■ Task prompt
Reproduce the following lines verbatim, omitting the pictures from your answer.
%%
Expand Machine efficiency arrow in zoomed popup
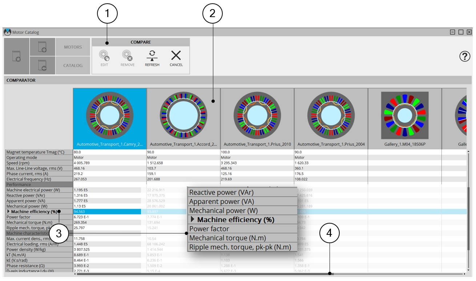The height and width of the screenshot is (281, 476). (193, 220)
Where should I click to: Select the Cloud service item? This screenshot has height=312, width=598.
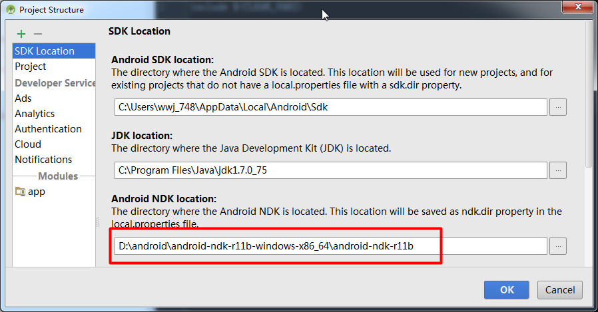(x=28, y=144)
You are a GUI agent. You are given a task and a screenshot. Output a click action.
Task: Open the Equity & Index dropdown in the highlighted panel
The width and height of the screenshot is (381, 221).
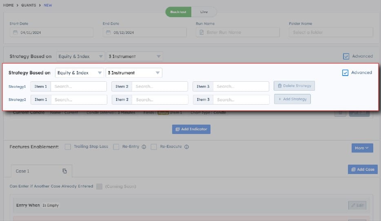click(x=80, y=73)
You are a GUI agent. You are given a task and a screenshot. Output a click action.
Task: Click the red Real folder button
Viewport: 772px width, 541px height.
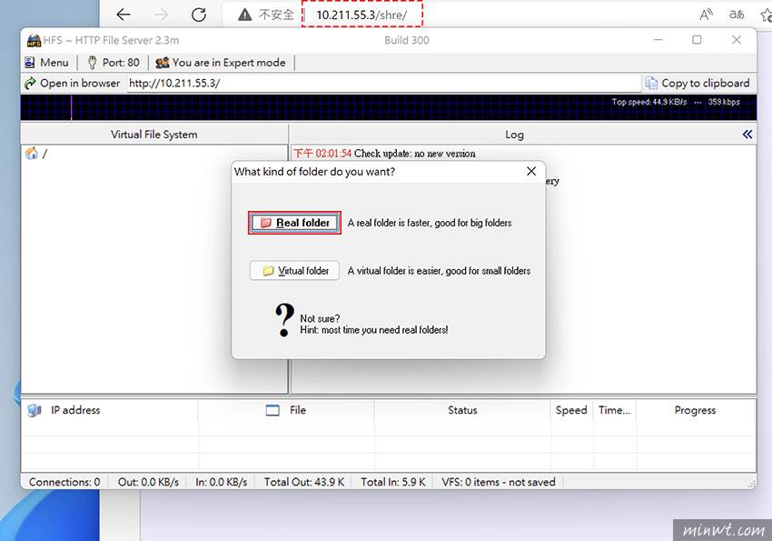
%%
■ Correct output
Expand Machine efficiency arrow in zoomed popup
The height and width of the screenshot is (281, 476). (193, 220)
Where should I click to: Select the Cloud service item? This screenshot has height=312, width=598.
(x=28, y=144)
You are a GUI agent. You are given a task and a screenshot. Output a click action.
Task: Open the Equity & Index dropdown in the highlighted panel
The width and height of the screenshot is (381, 221).
click(x=80, y=73)
You are a GUI agent. You are given a task and a screenshot. Output a click action.
Task: Click the red Real folder button
Viewport: 772px width, 541px height.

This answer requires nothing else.